The court erred grievously in departing from the wholesome and salutary rule laid down in Stokes v. State, 71 Ark. 112, and in effect overruling that case. There it held that the temporary absence of the judge from the court room during the trial vitiated it and was reversible error without regard to what happened during such absence, saying: “The facts shown by the above recitals are made one of the grounds of the motion for new trial. While it appears that the judge had lost control of the proceedings for only a very short time, yet that destroyed the integrity of the trial; for, without the presence of a presiding judge at all times to uphold the majesty *146of the law and enforce its mandates, there can be no trial, such as is contemplated by the Constitution and statutes. The Constitution centers the power to preside over the proceedings constituting trials in felony cases in the person of a judge. The proceedings “will not run” without his superintending and controlling power, even for a moment. We do not mean to hold that the judge must hear every word spoken and see everything that is done in the court room, nor that he is required to remain in the same place. This at times might be not only uncomfortable and inconvenient, but impossible. We do hold, however, that bis presence where he can at all times direct the proceedings is essential. He must be where, either on his own motion, or at the request of parties litigant, he can at all times during the trial protect and preserve their legal rights.

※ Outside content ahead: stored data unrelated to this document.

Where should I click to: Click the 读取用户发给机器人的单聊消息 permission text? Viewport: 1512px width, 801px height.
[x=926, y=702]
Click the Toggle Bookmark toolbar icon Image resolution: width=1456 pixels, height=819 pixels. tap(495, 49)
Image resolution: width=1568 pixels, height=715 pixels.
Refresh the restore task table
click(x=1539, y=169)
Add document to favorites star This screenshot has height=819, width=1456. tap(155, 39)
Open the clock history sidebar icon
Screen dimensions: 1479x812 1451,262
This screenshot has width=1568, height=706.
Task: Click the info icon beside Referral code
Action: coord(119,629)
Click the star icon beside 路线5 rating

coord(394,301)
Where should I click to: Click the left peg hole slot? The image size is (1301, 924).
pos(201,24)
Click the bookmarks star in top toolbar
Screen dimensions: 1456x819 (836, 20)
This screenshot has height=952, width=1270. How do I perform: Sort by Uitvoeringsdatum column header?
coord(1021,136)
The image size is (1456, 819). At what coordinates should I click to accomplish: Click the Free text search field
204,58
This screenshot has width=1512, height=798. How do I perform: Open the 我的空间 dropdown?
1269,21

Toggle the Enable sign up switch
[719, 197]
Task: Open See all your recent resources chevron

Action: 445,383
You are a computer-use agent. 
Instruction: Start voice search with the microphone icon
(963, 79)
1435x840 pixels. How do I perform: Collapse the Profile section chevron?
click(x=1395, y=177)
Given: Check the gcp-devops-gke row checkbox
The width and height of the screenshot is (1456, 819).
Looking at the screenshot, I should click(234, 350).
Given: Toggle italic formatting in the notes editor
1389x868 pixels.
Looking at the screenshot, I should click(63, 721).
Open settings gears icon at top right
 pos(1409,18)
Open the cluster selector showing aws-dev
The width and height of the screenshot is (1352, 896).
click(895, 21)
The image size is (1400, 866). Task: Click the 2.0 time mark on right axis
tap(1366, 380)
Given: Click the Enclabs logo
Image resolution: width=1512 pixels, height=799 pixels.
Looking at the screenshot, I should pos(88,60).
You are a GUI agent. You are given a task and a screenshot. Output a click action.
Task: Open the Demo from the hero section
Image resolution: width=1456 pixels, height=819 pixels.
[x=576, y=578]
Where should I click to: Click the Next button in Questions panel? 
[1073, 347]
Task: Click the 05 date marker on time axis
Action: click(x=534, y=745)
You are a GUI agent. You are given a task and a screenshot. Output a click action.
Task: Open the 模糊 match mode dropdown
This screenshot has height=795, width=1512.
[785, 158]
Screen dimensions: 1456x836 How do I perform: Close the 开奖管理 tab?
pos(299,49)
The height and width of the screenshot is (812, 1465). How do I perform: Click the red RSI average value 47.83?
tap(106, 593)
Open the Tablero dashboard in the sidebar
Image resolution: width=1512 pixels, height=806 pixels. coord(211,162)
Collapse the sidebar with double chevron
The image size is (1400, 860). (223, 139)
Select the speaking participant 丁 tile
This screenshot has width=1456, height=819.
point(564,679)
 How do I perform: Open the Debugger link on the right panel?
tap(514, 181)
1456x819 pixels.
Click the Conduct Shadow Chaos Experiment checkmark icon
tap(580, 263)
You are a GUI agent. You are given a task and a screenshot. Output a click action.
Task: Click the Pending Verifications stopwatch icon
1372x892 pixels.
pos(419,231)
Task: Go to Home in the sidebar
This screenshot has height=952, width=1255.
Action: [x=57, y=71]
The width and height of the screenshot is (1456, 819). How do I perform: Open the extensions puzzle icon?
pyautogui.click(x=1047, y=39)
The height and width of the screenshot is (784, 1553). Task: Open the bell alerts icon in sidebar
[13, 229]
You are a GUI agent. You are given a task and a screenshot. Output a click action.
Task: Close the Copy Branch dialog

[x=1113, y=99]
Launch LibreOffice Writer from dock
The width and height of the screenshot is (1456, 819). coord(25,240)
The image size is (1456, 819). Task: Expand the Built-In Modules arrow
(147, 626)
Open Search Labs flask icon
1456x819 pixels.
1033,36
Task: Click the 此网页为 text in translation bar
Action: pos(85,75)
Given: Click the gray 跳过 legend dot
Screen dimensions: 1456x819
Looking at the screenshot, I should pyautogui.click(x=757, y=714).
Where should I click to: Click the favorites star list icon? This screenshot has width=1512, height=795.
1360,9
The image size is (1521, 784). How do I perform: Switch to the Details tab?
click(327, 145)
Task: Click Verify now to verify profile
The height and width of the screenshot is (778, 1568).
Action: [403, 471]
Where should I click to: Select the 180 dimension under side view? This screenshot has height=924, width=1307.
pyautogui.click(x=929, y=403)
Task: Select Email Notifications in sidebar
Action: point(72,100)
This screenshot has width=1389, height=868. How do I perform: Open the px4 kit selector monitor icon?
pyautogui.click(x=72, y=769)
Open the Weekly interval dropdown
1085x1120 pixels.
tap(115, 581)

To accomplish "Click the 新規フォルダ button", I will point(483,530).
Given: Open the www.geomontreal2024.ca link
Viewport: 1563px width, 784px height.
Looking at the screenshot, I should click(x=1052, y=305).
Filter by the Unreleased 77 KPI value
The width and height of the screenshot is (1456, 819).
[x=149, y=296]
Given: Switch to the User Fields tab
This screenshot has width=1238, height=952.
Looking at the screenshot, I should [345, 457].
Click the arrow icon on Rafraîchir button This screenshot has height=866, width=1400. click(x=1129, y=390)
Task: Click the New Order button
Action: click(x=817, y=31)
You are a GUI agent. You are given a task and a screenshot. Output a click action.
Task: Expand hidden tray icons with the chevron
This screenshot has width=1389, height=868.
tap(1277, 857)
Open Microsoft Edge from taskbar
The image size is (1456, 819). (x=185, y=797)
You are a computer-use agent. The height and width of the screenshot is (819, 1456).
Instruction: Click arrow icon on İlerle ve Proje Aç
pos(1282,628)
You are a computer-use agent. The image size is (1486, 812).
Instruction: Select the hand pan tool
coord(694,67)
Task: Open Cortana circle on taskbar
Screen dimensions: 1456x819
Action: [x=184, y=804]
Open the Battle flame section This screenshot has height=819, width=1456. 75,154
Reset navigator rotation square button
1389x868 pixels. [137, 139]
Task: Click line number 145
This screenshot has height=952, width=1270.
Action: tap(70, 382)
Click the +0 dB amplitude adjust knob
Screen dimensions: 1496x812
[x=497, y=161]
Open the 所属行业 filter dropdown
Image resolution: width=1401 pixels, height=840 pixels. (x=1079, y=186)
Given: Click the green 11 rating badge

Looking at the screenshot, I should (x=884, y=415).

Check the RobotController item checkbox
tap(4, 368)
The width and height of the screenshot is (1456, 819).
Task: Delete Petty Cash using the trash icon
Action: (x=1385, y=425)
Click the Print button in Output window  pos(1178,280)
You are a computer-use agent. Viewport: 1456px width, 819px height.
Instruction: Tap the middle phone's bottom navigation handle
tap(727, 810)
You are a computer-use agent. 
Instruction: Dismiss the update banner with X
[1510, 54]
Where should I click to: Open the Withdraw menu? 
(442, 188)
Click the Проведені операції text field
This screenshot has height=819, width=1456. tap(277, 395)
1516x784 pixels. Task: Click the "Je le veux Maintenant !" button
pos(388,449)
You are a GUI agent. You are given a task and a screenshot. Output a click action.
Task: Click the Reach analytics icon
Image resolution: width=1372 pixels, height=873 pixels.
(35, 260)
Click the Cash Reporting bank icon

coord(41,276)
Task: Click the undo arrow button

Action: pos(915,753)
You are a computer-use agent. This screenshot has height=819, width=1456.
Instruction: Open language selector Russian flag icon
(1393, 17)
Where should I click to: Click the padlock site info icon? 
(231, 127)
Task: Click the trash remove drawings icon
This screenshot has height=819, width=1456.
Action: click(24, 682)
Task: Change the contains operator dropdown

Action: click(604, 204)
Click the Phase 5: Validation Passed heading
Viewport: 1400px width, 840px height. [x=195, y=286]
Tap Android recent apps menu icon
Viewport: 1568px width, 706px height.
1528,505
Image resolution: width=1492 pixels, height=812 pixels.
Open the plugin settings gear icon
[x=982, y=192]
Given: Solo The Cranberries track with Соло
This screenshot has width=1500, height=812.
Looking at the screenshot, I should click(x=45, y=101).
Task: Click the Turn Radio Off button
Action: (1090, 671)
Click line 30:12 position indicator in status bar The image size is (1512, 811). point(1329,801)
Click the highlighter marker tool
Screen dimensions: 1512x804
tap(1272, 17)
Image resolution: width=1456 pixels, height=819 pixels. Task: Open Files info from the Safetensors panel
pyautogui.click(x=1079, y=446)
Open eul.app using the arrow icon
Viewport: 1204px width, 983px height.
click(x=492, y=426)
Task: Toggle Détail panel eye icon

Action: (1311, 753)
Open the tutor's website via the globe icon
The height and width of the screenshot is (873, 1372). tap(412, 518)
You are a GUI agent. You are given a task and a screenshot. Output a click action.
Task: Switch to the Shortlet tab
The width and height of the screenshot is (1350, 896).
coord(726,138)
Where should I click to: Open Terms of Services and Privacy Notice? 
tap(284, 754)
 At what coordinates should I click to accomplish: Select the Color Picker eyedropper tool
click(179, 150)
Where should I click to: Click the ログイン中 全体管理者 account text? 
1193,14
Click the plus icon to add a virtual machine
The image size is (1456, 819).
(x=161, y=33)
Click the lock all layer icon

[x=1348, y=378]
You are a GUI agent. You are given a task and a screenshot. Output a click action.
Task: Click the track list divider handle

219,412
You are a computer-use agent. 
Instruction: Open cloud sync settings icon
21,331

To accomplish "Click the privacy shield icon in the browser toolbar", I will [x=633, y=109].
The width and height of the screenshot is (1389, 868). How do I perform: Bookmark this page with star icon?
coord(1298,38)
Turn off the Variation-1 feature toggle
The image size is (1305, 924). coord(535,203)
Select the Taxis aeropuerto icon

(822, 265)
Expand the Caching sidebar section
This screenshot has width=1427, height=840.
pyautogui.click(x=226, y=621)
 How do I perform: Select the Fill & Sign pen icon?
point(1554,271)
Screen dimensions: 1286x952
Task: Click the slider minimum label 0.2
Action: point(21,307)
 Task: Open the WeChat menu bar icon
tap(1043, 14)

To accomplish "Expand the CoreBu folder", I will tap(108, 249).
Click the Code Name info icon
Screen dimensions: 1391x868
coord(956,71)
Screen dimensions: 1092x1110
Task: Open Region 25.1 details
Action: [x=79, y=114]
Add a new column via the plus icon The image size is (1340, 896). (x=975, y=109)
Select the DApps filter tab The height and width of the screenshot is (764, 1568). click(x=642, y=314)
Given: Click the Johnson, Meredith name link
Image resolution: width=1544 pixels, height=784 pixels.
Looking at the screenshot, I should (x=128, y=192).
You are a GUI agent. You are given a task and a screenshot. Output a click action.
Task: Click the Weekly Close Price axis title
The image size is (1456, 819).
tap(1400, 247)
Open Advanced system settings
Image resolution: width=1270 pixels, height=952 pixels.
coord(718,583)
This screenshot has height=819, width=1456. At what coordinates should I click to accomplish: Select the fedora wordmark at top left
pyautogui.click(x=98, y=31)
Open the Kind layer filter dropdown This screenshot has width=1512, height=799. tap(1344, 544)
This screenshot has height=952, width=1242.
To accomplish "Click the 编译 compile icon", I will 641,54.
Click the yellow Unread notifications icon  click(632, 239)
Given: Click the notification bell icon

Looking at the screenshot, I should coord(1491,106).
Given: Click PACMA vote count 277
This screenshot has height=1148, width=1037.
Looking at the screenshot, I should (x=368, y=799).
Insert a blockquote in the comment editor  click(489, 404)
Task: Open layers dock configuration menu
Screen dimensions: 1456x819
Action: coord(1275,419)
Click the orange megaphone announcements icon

In Georgia it is held that the mere absence of the judge during the progress of the trial, where no objection is made, and where the absence is only for a few moments, and for a necessary purpose, is not necessarily reversible error. That, to become so, it must appear, not only that objection was made to the failure of the judge to suspend the trial, but that his absence resulted in some harm to the losing party. But in the last case in which this rule is followed the Supreme iCburt says: “If it were an open question, we would hold that the presence of the judge at all stages of the trial is absolutely necessary to its validity, and that the absence of the judge from the trial without suspending same for any length of time, no matter how short, or for any purpose, however urgent, would vitiate the whole proceeding, whether objection was made by the parties interested or not, and whether injury resulted to any one or not.” Continuing, the court says: “The judge is such a necessary part of the court that his absence destroys the existence of the tribunal, and public policy demands that the tribunal authorized to pass upon the life, liberty and property of the citizens shall be constituted during the entire trial in the manner prescribed by law.” The court then adds: “The great weight of authority is in harmony with this view,” and quotes from several cases, citing many more. Horne v. Rodgers (Georgia), 49 L. R. A. 176; Ellerbee v. State (Miss.), 41 *147L. R. A. 569, note; 17 Am. & Eng. Ency. Law, p. 720, and authorities cited in note.

Further: “As this temporary absence of the judge was of itself reversible error, it is unnecessary, etc.” This court adopted the right rule in that case, approving the strong language of the Georgia court, and it is supported by wisdom, sound policy and the great weight of authority. Courts are instituted for the protection of the people in the exercise and enjoyment of their rights and redress of their wrongs, and litigants are entitled to have their causes heard by the court as constituted and in the manner prescribed by law, and this is not possible in the absence of the judge whose duty it is to be present and in control throughout the trial. If it becomes necessary for a judge to absent himself during the trial, as it must and will, then he should suspend proceedings till such time as he can resume the bench and proceed under the forms of law. His absence does suspend the trial under the law and vitiate the whole proceedings without regard to its length, or whether' objection was made thereto, or injury resulted to any one because of it, and this court should have so held in conformity with its former correct ruling.

For these errors the cause should have been reversed and remanded for a new trial.

Mr. Justice Hart concurs in this opinion.